═════ The records ═════
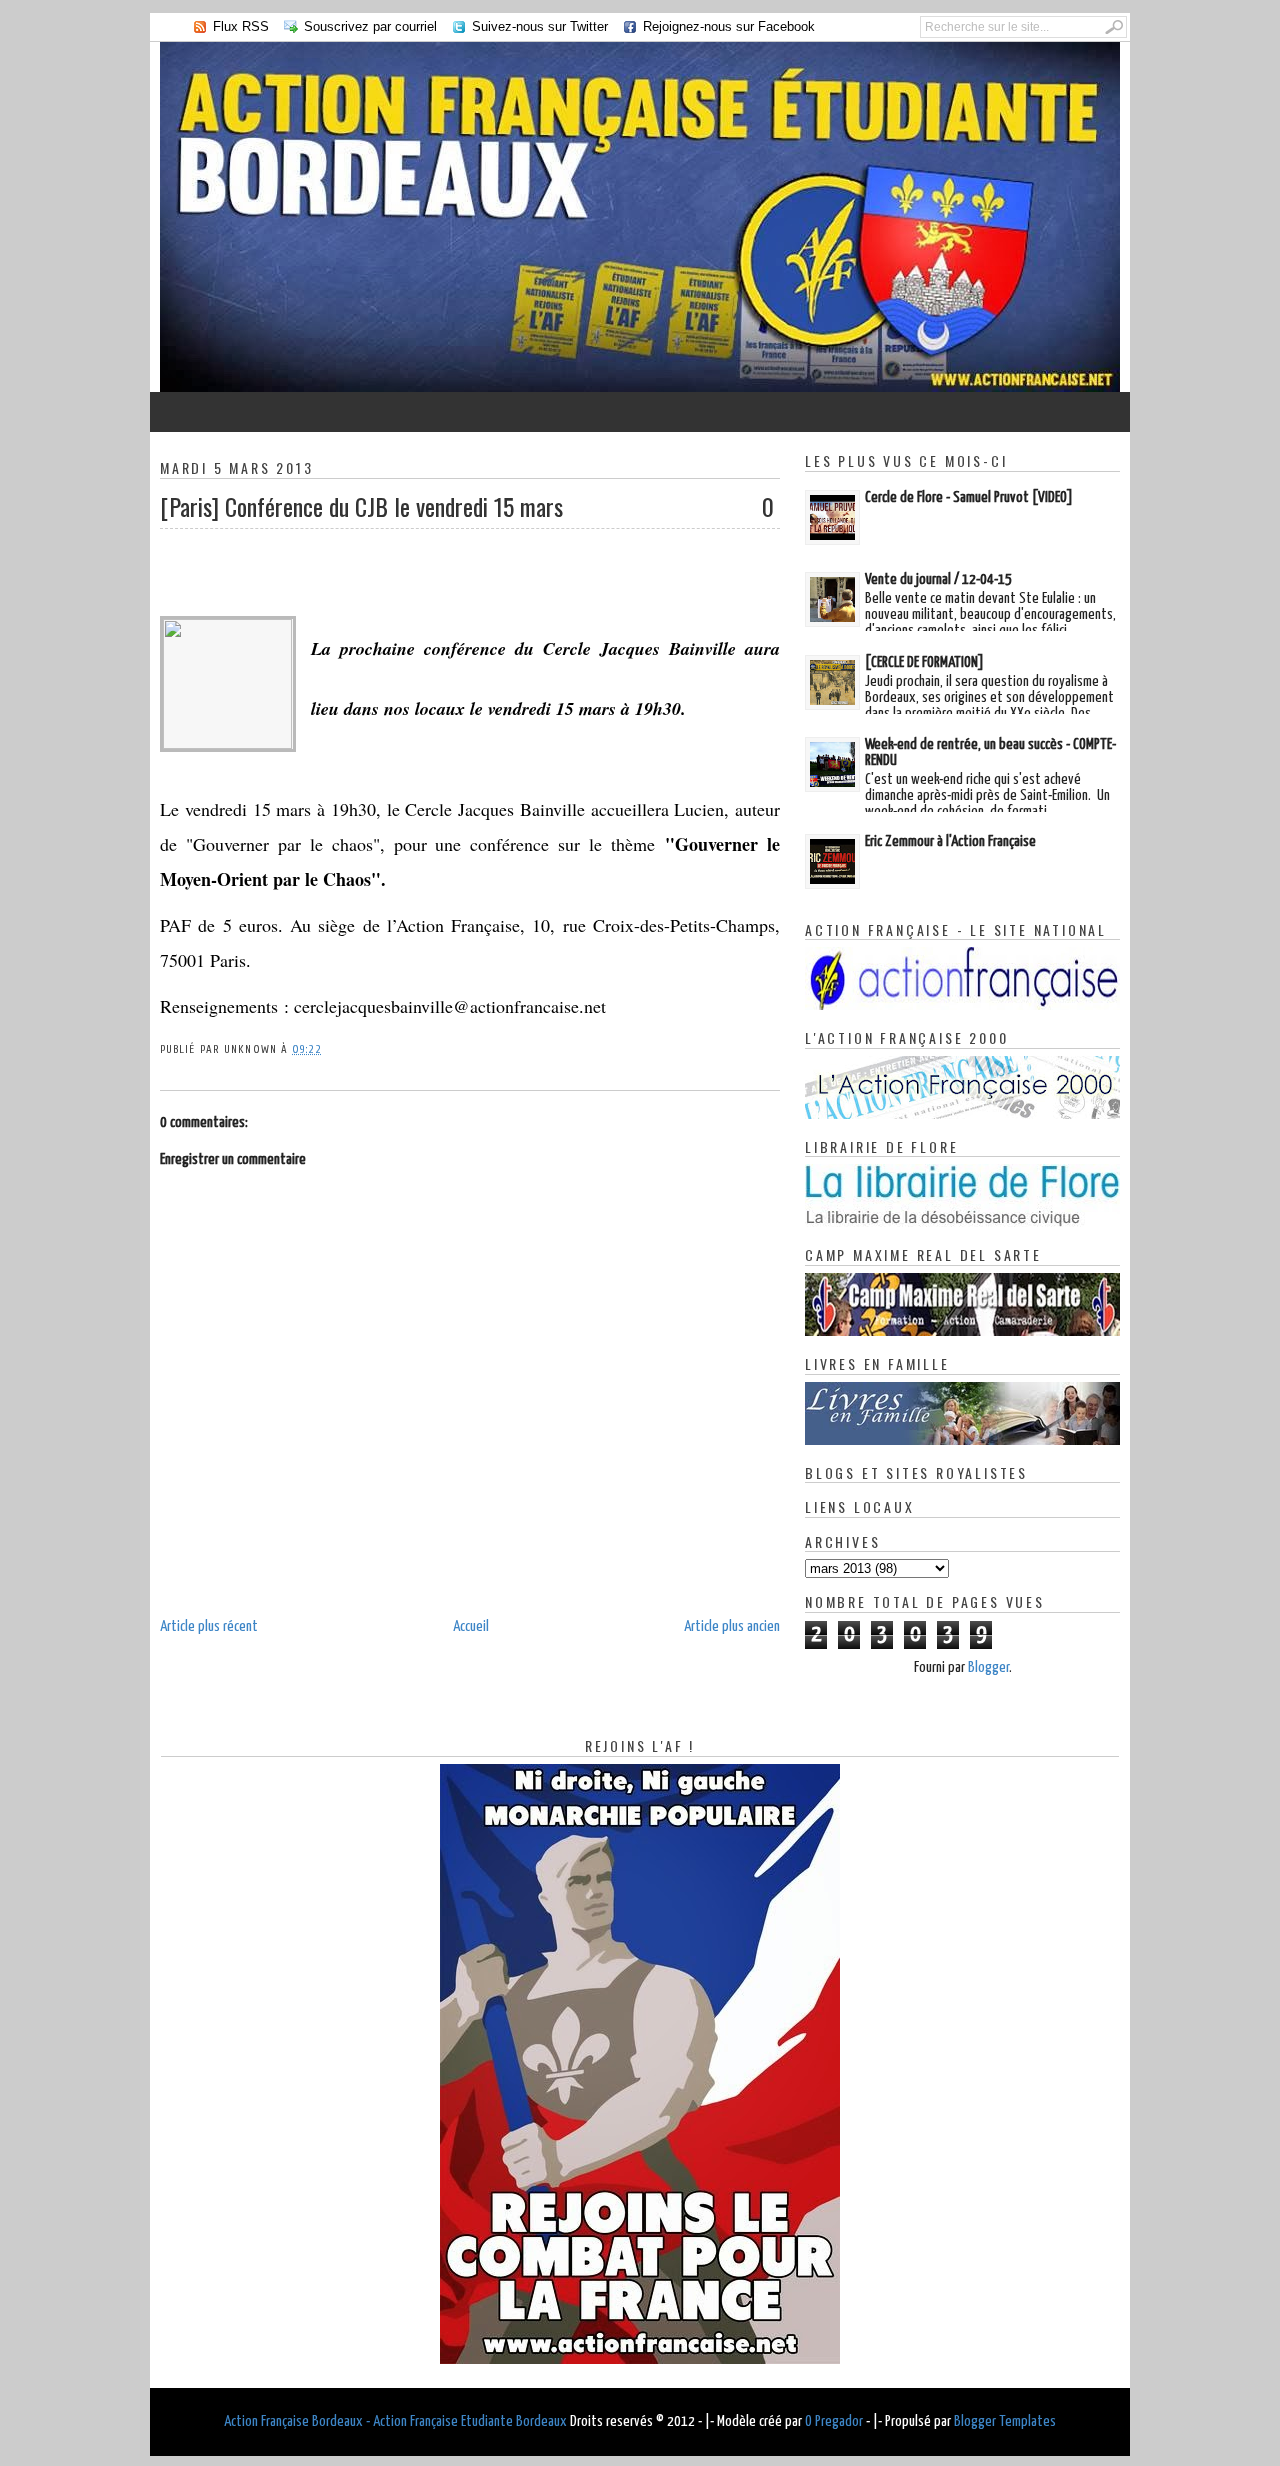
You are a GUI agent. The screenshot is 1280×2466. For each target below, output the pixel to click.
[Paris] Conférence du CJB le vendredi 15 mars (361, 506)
═════
═════ The records ═════
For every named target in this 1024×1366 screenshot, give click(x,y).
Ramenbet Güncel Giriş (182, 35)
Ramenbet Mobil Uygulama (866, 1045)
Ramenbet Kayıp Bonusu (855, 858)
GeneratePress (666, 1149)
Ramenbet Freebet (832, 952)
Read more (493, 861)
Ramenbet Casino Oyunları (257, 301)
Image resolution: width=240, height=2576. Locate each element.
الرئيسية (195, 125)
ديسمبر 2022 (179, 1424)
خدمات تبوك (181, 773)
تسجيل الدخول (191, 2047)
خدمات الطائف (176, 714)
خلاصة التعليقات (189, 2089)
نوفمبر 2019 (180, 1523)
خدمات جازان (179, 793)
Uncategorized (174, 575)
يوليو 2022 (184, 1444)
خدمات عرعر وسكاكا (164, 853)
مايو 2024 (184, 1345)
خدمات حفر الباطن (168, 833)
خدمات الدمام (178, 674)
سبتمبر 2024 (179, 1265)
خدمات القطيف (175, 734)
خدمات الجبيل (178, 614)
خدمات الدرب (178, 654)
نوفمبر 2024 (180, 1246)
═════
**Task item**
Lines that include the word "each" are to be extracted from the data above.

**Expected answer**
You are a GUI agent. The screenshot is 1280×2466. For each target below, output the pixel to click.
Image resolution: width=240, height=2576. Locate each element.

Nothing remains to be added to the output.